Exercise brief: Whenever a line in the material below contains "each", copy that line.

Input:
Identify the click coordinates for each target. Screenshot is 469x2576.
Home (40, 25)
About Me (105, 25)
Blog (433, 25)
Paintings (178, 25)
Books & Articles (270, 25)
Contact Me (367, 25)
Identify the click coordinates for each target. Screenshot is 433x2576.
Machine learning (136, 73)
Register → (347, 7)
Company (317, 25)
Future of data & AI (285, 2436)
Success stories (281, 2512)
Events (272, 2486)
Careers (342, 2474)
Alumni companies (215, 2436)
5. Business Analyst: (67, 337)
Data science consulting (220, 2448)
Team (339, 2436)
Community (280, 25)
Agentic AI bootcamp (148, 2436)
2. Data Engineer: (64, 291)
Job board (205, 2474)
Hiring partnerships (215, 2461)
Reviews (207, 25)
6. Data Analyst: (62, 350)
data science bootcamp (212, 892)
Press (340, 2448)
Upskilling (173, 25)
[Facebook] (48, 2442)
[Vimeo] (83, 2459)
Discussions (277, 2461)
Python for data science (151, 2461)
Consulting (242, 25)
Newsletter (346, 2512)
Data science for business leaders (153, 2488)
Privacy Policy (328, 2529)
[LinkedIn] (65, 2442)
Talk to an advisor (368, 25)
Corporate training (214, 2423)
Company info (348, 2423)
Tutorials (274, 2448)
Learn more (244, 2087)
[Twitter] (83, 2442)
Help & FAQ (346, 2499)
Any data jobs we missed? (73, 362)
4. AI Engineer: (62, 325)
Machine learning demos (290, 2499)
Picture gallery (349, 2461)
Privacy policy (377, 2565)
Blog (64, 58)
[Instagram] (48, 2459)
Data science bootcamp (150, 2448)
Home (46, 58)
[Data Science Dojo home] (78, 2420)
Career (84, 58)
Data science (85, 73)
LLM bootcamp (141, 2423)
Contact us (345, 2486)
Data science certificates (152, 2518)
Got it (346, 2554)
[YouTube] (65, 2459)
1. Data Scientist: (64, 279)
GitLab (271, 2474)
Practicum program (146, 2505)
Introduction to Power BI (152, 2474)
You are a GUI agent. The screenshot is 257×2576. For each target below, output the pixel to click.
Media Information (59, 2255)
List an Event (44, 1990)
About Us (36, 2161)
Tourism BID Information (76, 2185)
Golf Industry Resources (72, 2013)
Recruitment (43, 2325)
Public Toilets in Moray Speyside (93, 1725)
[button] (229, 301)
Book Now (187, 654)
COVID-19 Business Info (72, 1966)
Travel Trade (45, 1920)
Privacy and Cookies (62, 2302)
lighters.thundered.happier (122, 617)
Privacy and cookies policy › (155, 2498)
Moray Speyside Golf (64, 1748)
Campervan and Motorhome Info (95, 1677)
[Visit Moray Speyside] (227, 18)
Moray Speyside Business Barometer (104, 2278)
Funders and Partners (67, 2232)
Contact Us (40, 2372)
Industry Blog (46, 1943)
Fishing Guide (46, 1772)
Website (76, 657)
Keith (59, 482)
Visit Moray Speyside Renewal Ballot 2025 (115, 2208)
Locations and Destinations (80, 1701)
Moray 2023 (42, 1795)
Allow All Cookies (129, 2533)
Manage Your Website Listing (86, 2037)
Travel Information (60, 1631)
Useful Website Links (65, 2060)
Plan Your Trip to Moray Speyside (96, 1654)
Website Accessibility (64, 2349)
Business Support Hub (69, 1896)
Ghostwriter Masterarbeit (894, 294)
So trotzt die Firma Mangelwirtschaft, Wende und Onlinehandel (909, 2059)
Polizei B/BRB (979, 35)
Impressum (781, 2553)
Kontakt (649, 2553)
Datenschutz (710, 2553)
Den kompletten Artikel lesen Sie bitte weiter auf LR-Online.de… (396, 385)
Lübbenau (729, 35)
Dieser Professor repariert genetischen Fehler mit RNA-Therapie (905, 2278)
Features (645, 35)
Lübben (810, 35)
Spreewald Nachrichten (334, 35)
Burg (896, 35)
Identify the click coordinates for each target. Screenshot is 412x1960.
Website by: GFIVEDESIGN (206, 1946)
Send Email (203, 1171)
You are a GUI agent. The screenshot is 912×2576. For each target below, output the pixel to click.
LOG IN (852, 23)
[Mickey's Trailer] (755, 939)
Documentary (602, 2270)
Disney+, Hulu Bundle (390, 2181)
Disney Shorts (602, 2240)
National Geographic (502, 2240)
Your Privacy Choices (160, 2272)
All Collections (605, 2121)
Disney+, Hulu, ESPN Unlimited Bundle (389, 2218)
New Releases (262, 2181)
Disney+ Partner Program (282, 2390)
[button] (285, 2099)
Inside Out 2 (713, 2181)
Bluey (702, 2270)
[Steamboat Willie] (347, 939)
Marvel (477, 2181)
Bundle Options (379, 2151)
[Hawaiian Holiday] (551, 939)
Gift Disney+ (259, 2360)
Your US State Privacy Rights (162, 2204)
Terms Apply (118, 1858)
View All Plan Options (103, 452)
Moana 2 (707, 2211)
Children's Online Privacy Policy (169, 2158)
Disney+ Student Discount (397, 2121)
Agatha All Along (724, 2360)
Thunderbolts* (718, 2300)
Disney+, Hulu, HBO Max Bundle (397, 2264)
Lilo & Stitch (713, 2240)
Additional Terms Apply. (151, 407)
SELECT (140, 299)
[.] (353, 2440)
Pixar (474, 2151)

Response for this exercise:
Identify the click coordinates for each target. Screenshot is 469x2576.
Identify the click coordinates for each target. Screenshot is 433x2576.
You are a GUI agent. The screenshot is 257×2576. For each target below, output the pixel to click.
Identify the click coordinates for each target. Screenshot is 412x1960.
You are a GUI agent. The screenshot is 912×2576. For each target below, output the pixel to click.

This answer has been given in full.